What caught my eye in the film–particularly in light of the draconian abortion bill recently signed into law in Texas–was Jerry Falwell, Sr. telling Jim Bakker how much Republicans were depending on the evangelical vote in the upcoming presidential election.
This wasn’t always the case when you examine the history. Evangelicals didn’t always vote as a pack. In a September 8 article in The Guardian, Randall Balmer, a Dartmouth professor, wrote about being invited to a gathering in 1990 to celebrate Reagan’s election to the presidency ten years earlier. A number of evangelical leaders were there, including Paul Weyrich, cofounder of The Heritage Foundation and “architect of the religious right.” He told Balmer he’d been trying to interest evangelicals in politics since the Goldwater campaign in 1964, but nothing moved them–not school prayer, not pornography, not equal rights for women, and not abortion. What mobilized them was an IRS action that advised Bob Jones University (SC) and other whites-only academies like Falwell’s Liberty University (VA), established in 1971, that they were going to rescind their tax-exempt status unless they changed their discrimination policies. This was a mandate begun under Nixon and implemented in 1976 before Jimmy Carter took office, but evangelical leaders set out to deny Carter a second term and used abortion as the rallying cry because it sounded better. Falwell backed Ronald Reagan, who spoke to thousands of evangelicals at rallies, decrying the IRS for its supposed vendetta against evangelical schools. Meanwhile, evangelicals and Catholics criticized Carter, who as Governor of Georgia and as President, had tried to reduce the incidence of abortion but refused to seek a constitutional amendment making it illegal. He believed in the separation of church and state, and as an evangelical himself, he believed in individual responsibility.
One further note. When the Roe v. Wade decision was handed down by the Supreme Court in 1973, W.A. Criswell was pleased. Not only was he the Southern Baptist Convention’s former President and pastor of the First Baptist Church in Dallas, he was one of the most famous fundamentalists of the 20th century. He said, “I have always felt that it was after a child was born, and had a life separate from the mother, that it became an individual person. And it has always, therefore, seemed to me that what is best for the mother and the future should be allowed.”
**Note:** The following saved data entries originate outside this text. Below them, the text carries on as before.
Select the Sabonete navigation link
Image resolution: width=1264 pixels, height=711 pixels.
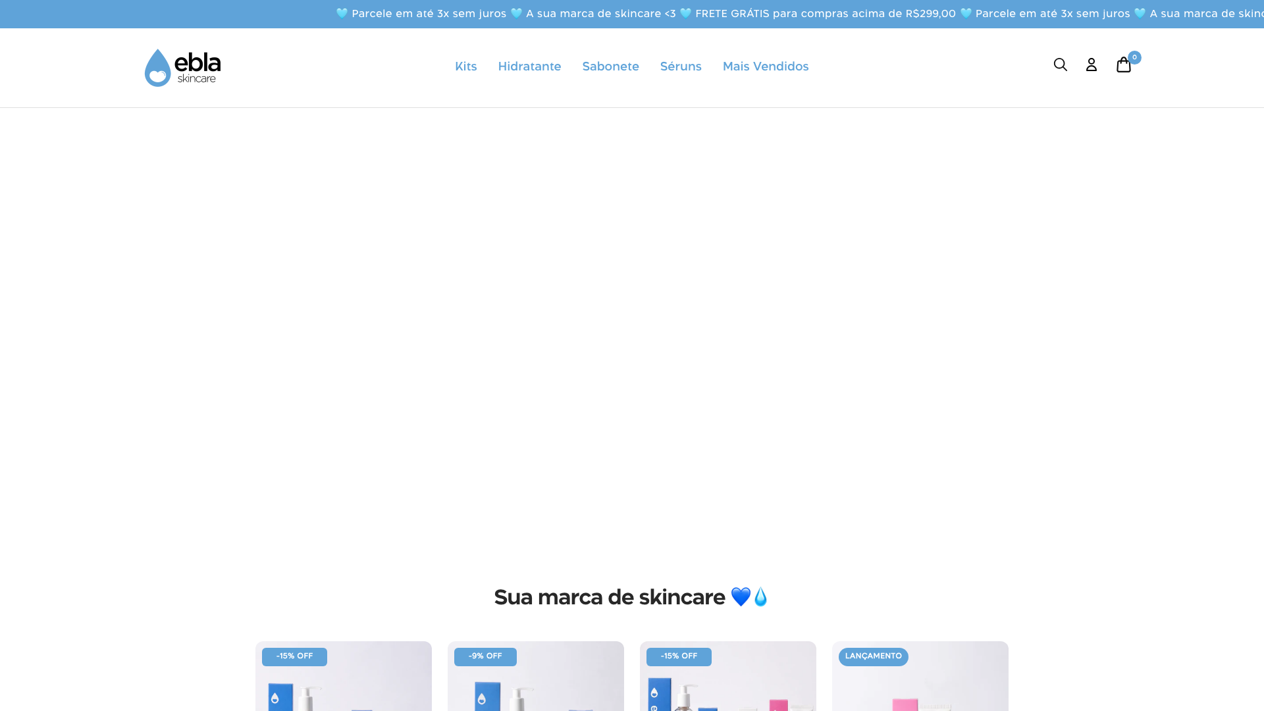pos(610,66)

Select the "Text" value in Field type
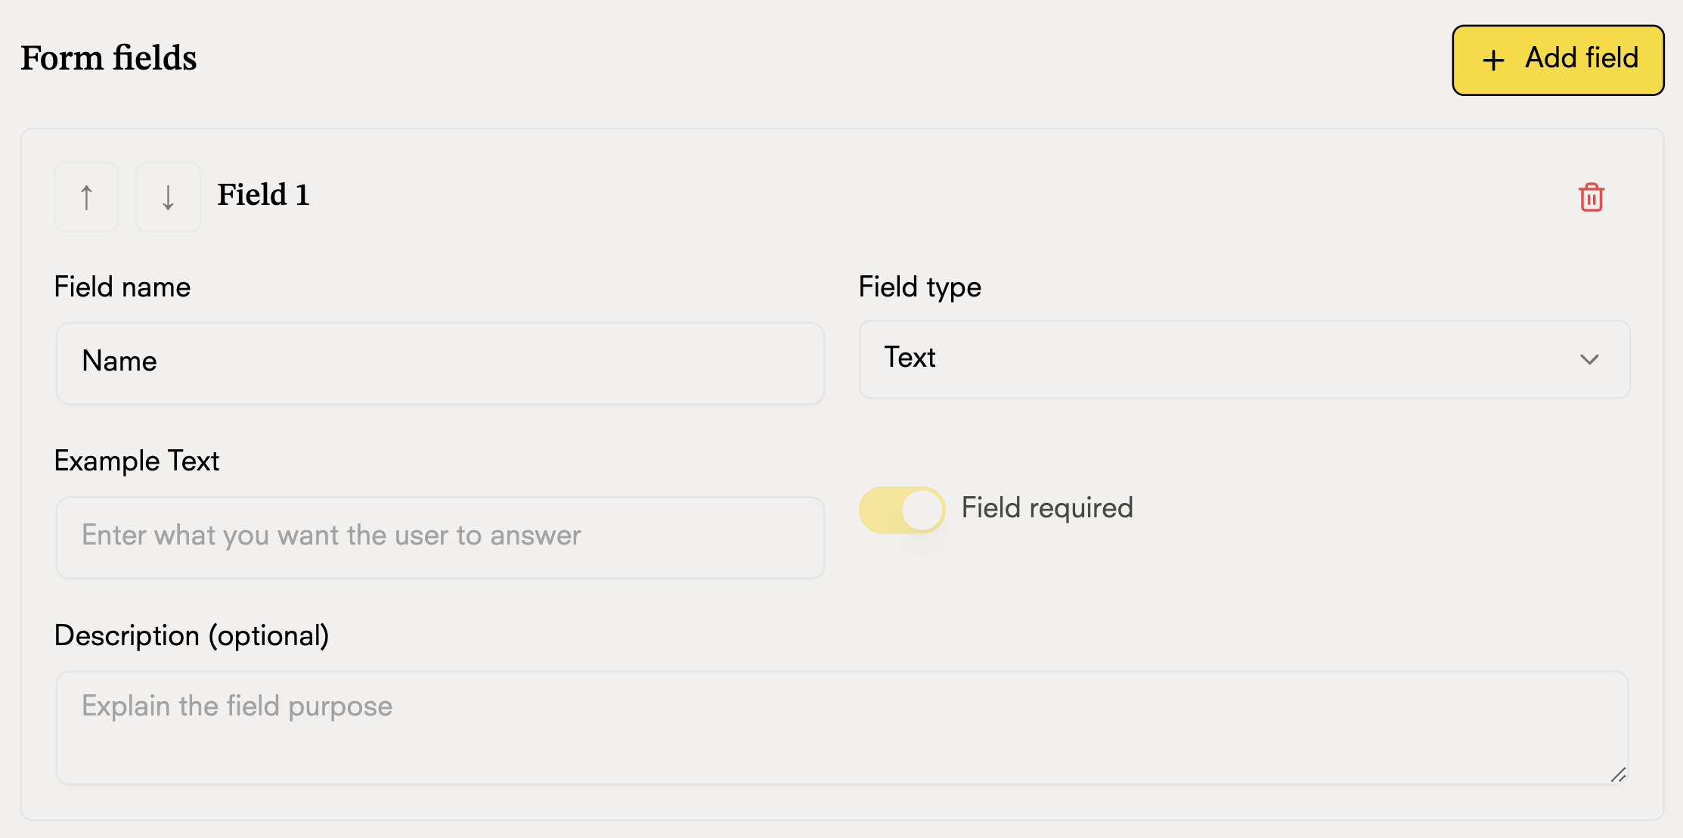(910, 358)
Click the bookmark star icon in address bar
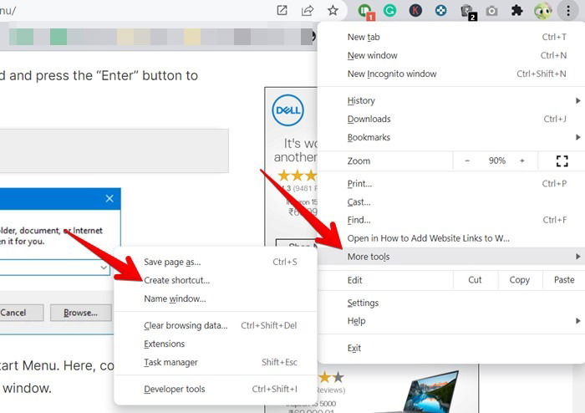This screenshot has height=413, width=585. tap(333, 10)
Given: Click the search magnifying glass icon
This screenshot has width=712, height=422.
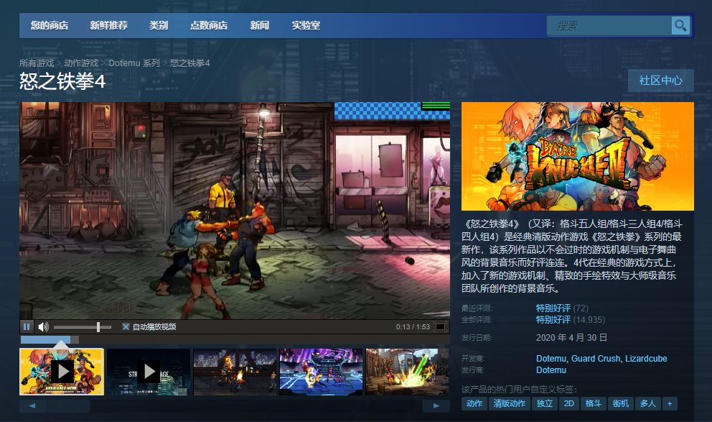Looking at the screenshot, I should point(680,25).
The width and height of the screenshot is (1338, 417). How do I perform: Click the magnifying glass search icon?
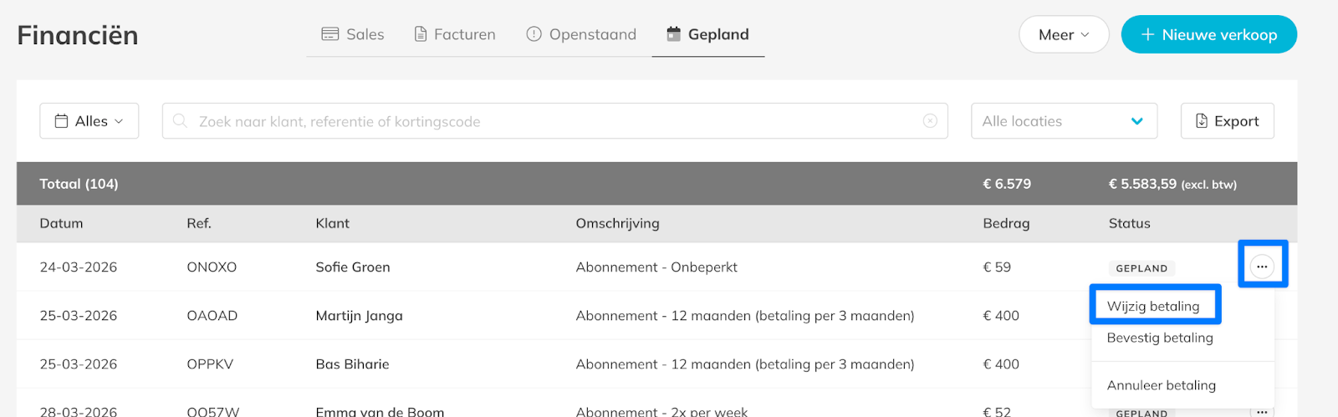click(x=180, y=121)
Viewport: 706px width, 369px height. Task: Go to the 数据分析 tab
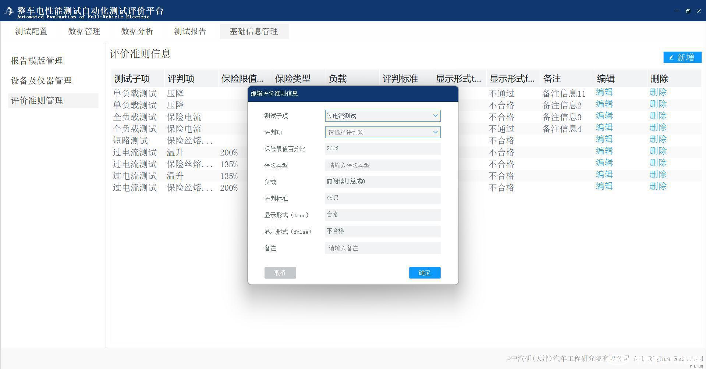137,32
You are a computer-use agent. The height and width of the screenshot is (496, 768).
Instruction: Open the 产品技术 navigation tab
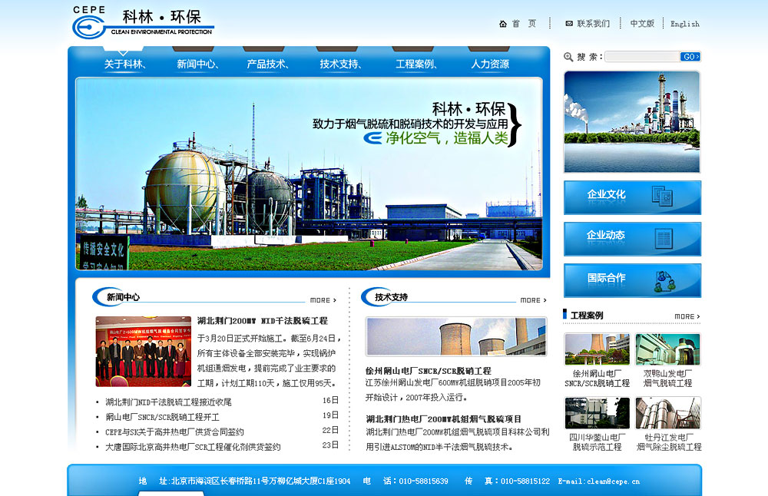[267, 64]
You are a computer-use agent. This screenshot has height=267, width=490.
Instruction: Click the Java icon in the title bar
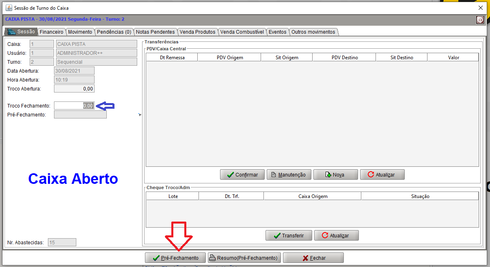pyautogui.click(x=8, y=8)
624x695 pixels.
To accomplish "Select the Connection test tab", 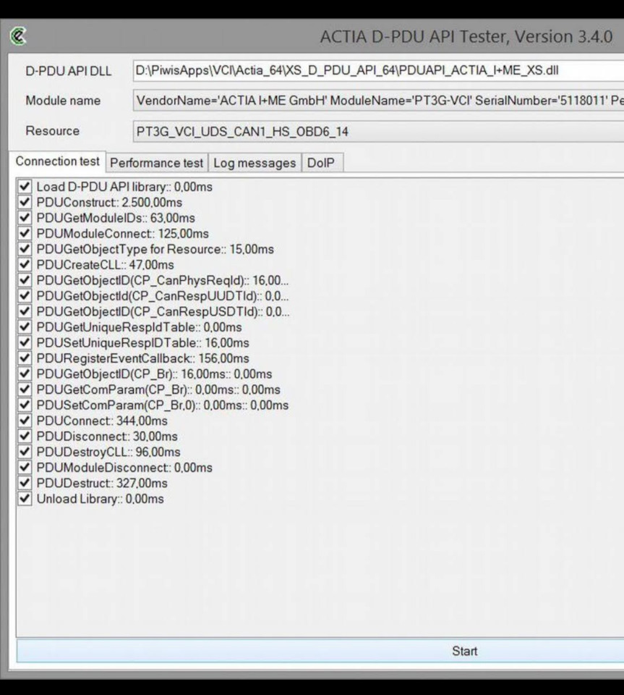I will (58, 161).
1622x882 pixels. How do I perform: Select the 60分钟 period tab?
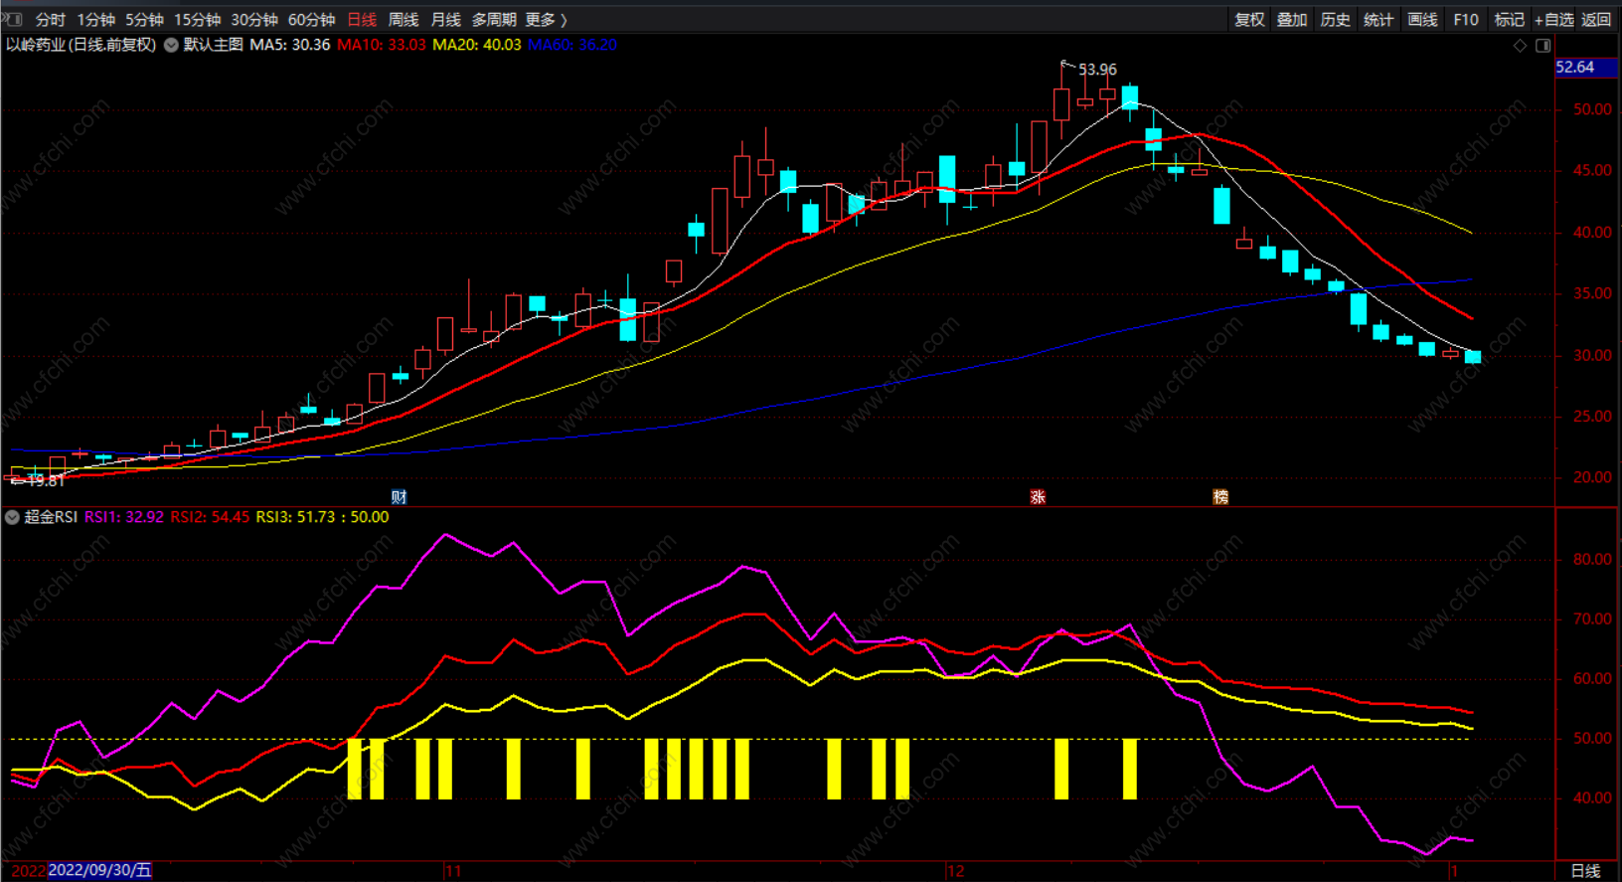coord(311,20)
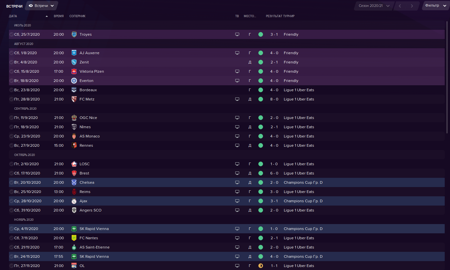Click the AS Monaco club badge
Viewport: 450px width, 270px height.
pyautogui.click(x=74, y=136)
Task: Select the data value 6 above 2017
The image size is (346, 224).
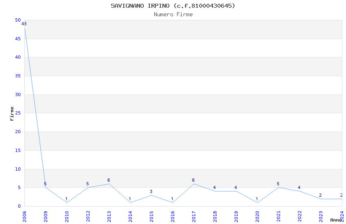Action: click(193, 180)
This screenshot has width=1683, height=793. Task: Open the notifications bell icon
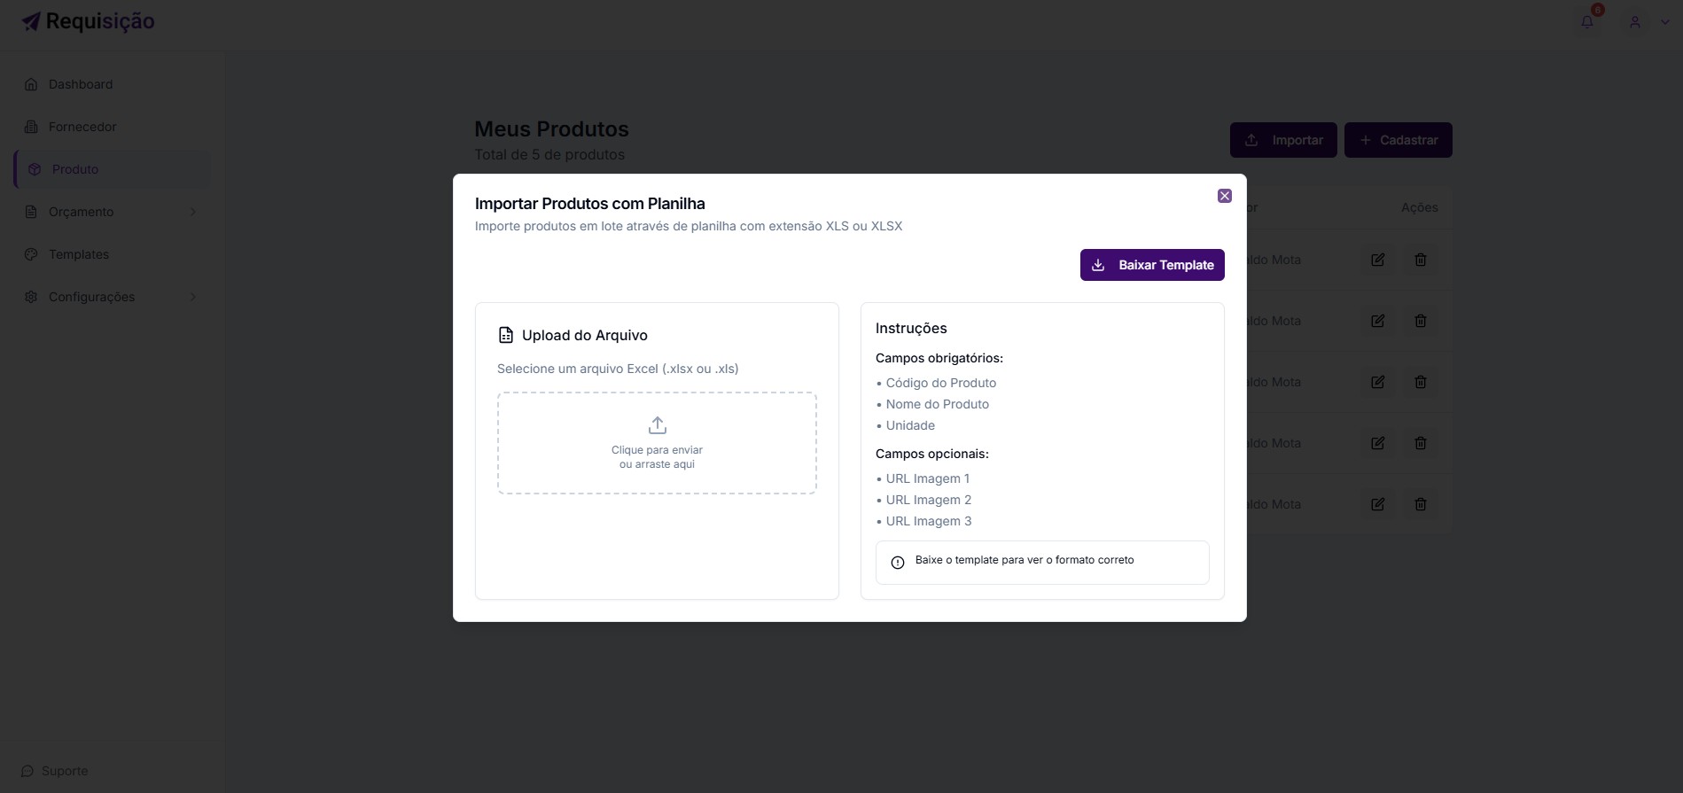[1586, 21]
I’ve lived in Texas for twenty-five years. The new abortion bill is meant to appeal to the religious right. It does not appeal to the majority. It does not appeal to many Texans and Americans much more conservative than myself. To deny an abortion to a woman more than six weeks pregnant (even a victim of rape or incest) when many women don’t yet know for a fact they’re pregnant–and to enable any American willing to tattletale to collect a $10,000 reward in court–is to invite more discord and divisiveness than already exists in the United States of America.
Tammy Faye was never charged with a crime, but she went through additional hardships. Her second husband, a church builder and former associate, was briefly imprisoned for bankruptcy fraud, and she battled colon cancer for many years before dying too young at sixty-five. In the interim, she appeared on TV shows that poked fun at her former self and wrote two memoirs, but she continued to embrace and be embraced by the gay community.
Jim Bakker was sentenced to forty-five years in prison. His crimes included diverting church money to fund his and Tammy’s lavish lifestyle; paying over $200,000 in hush money to a church secretary, Jessica Hahn, 21 (she accused him of sexual assault); bilking followers out of $158 million by offering lifetimes vacations at Heritage USA while knowing he couldn’t provide them. Jim was released on parole after serving only five years. He returned to Christian Broadcasting in 2003 with “The Jim Bakker Show,” out of Missouri. Today he preaches a survivalist ministry, selling gear and freeze-dried food for the end of days.
For Tammy Faye and Jim, compassion and forgiveness are in the air. Why not the same for women facing the difficult decision of abortion?